Equation describing a string on an elastic foundation

[EsponV]

Homework Statement

I'm given an equation describing a string on an elastic foundation:
u_tt+w²₀u = c²u_xx
with the boundary conditions u(0,t)=u(l,t)=0.

The Attempt at a Solution

I think I understand how to do this problem up to a certain point, but that point occurs when I find the actual eigenfrequencies. I'm not exactly sure what they are, in a general meaning, however I have attached my solution nonetheless.

http://img695.imageshack.us/img695/628/scan2j.jpg"

Thank you for your help.

 

[vela]

I think you have a sign mistake, so you should have $\omega_n^2 = \omega_0^2-c^2k_n^2$. Anyway, what don't you understand about the eigenfrequencies? They're the frequencies of the normal modes of the system.

 

[EsponV]

Ah, I do see where I made the sign mistake. I forgot to carry the negative sign through when I transferred T(w$$^{2}_{0}$$-k$$^{2}_{n}$$c$$^{2}$$) to the other side.

As to eigenfrequencies, I'm afraid I don't quite understand their role or how they're derived. We didn't discuss normal modes in class at all, and it seems as if the eigenfrequencies are just equal to the terms associated with my time portion of the equation with respect to the solution of k_n granted by my X(x,t) boundary conditions. Is this correct?
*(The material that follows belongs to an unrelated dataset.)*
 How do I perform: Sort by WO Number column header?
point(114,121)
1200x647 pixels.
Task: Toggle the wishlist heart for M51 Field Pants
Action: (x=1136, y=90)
For instance, if my boundary conditions were u_x(0,t)=u_x(l,t)=0 instead, I come up with X(x,t) = Acos(k_nx) with k_n=n*pi/l. Do I again just allow w²_n=w²₀-c²k²_n?

 

[vela]

As to eigenfrequencies, I'm afraid I don't quite understand their role or how they're derived. We didn't discuss normal modes in class at all, and it seems as if the eigenfrequencies are just equal to the terms associated with my time portion of the equation with respect to the solution of k_n granted by my X(x,t) boundary conditions. Is this correct?

For instance, if my boundary conditions were u_x(0,t)=u_x(l,t)=0 instead, I come up with X(x,t) = Acos(k_nx) with k_n=n*pi/l. Do I again just allow w²_n=w²₀-c²k²_n?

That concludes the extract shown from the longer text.